Von dieser prozessualen Frage zu unterscheiden ist jene, ob mit dem genannten Vergleich zwischen den Parteien eine rechtswirksame Vereinbarung zustande gekommen ist.
Der belangten Behörde ist keine in die Verfassungssphäre reichende Rechtswidrigkeit vorzuwerfen, wenn sie, nicht zuletzt im Hinblick darauf, daß die Streitteile die genannte Vereinbarung selbst über Jahre hinweg als bindend angesehen haben, davon ausging, daß sie bei ihrer Entscheidung diesen Vergleich als eine zwischen den Streitparteien getroffene vertragliche Vereinbarung zu berücksichtigen hat. Die belangte Behörde hat die im Zuge dieser Vereinbarung abgegebenen Äußerungen beider Streitteile als Prozeßerklärungen gewertet und diese ihrer Entscheidung zugrunde gelegt, wobei sie die in diesen Erklärungen jeweils anerkannten Umstände als außer Streit stehend angesehen hat. Ein willkürliches, das Grundrecht auf Gleichheit aller Staatsbürger vor dem Gesetz verletzendes Vorgehen der belangten Behörde kann darin nicht erblickt werden.

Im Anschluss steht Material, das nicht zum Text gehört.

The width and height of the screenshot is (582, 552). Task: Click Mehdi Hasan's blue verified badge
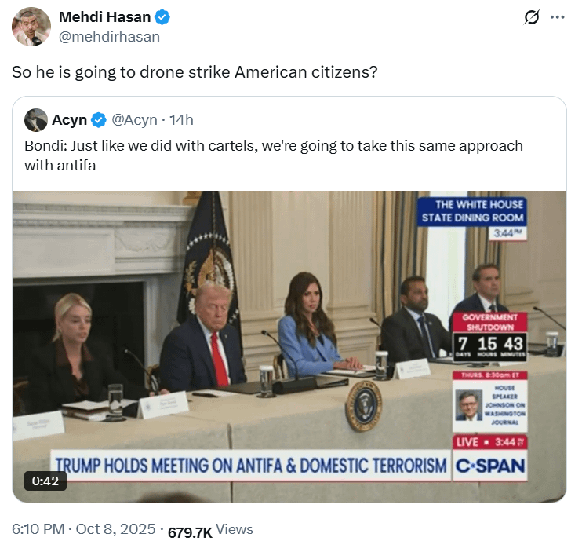click(x=162, y=17)
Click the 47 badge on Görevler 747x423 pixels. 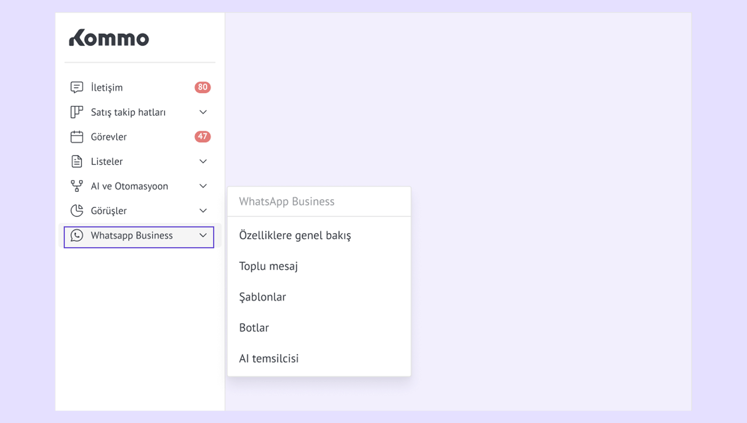tap(202, 137)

Dies auch nicht im Hinblick darauf, daß sie diesbezüglich jedes (weitere) Ermittlungsverfahren unterlassen und die vom Beschwerdeführer vorgebrachten (durch die in Rede stehende Vereinbarung als überholt angesehenen) Vorwürfe gegen die Bescheide der Paritätischen Schiedskommission unbeantwortet gelassen hat.
Ob aber der angefochtene Bescheid in jeder Hinsicht dem Gesetz entspricht, hat der Verfassungsgerichtshof nicht zu beurteilen. Dies auch dann nicht, wenn die belangte Behörde nach der Vorschrift des Art133 Z4 B-VG eingerichtet und die Zuständigkeit des Verwaltungsgerichtshofes zur Überprüfung ihrer Entscheidung ausgeschlossen ist (vgl. VfSlg. 13762/1994 mit Hinweisen auf die Vorjudikatur).
3. Die vom Beschwerdeführer behaupteten Verletzungen in seinen verfassungsgesetzlich gewährleisteten Rechten haben somit nicht stattgefunden. Das Verfahren hat auch nicht ergeben, daß der Beschwerdeführer in sonstigen verfassungsgesetzlich gewährleisteten Rechten verletzt wurde. Angesichts der verfassungsrechtlichen Unbedenklichkeit der den Bescheid tragenden Rechtsvorschriften ist es auch ausgeschlossen, daß der Beschwerdeführer durch den angefochtenen Bescheid wegen Anwendung einer rechtswidrigen generellen Norm in sonstigen Rechten verletzt wurde.
Die Beschwerde war daher abzuweisen.
4. Dies konnte gemäß §19 Abs4 erster Satz VerfGG ohne mündliche Verhandlung in nichtöffentlicher Sitzung beschlossen werden.